Menu

How to Avoid Node Mismanagement

This document contains a few procedures to avoid, so that you do not accidentally bring the wrong nodes into your cluster. It contains links to the recommended practices and procedures to use instead.

Bootstrap Error

In this example you have a three node cluster:

  • node1

  • node2

  • node3

All three nodes are in the cluster. You now want to add node4.

If you do the following:

  • Add and then start node4 and list only node4 as the seed node (contact point)

  • Stop node4

  • Start node4 and list only node1 as the seed node (contact point)

Then, node4 will be added to the cluster without streaming any data.

Lesson Learned - To prevent new nodes from not bootstrapping, always configure the seed node (contact point) as an existing node in the cluster.

Procedure to Use - Add a New Node Into an Existing Scylla Cluster

Node Removal Error

In this example you have a three node cluster:

  • node1

  • node2

  • node3

Node3 is a dead node. If you do the following:

  • Login to node1 and run a nodetool removenode operation and remove node3 from the cluster.

  • Three days later, the REMOVED_TOKEN status is expired and the gossip is removed from the cluster.

  • If at some point someone restarts node3 either because someone didn’t know it is dead or because power returns after it was removed, node3 is added back to the cluster

Lesson Learned - Never reinstate a node that was removed.

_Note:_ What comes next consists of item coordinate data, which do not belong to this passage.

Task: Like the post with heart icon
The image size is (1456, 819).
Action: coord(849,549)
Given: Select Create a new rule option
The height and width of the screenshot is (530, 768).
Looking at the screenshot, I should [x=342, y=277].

Procedure to Use - Remove a Node from a Scylla Cluster (Down Scale)

Decommission Error

In this example you have a three node cluster:

  • node1

  • node2

  • node3

Node2 is down. You login node3. You run nodetool decommission to remove n3 from the cluster. If you choose to ignore node2:

  • After three days have passed the LEFT status is expired and removed from gossip in the cluster.

  • Node2 restarts and goes back into the cluster.

  • Node2 will revive Node3 abd bring it back into the cluster because from Node2’s point of view, Node3 should be part of the cluster.

Lesson Learned - It is best to fix dead nodes before a nodetool decommission operation so that every node knows which nodes are decommissioned. If there is no way to fix the dead node and decommission is performed without it, do not bring that dead node.

Procedure to Use - Replace a Dead Node in a Scylla Cluster

Node Replacement Error

In this example you have a three node cluster:

  • node1

  • node2

  • node3

Node3 is dead. If you add node4 to replace node3 with the same IP address as node3 and node4 goes down, node3 will be restarted with the original IP address.

Lesson Learned - Never reinstate a node that was removed.

Procedure to Use - Replace a Dead Node in a Scylla Cluster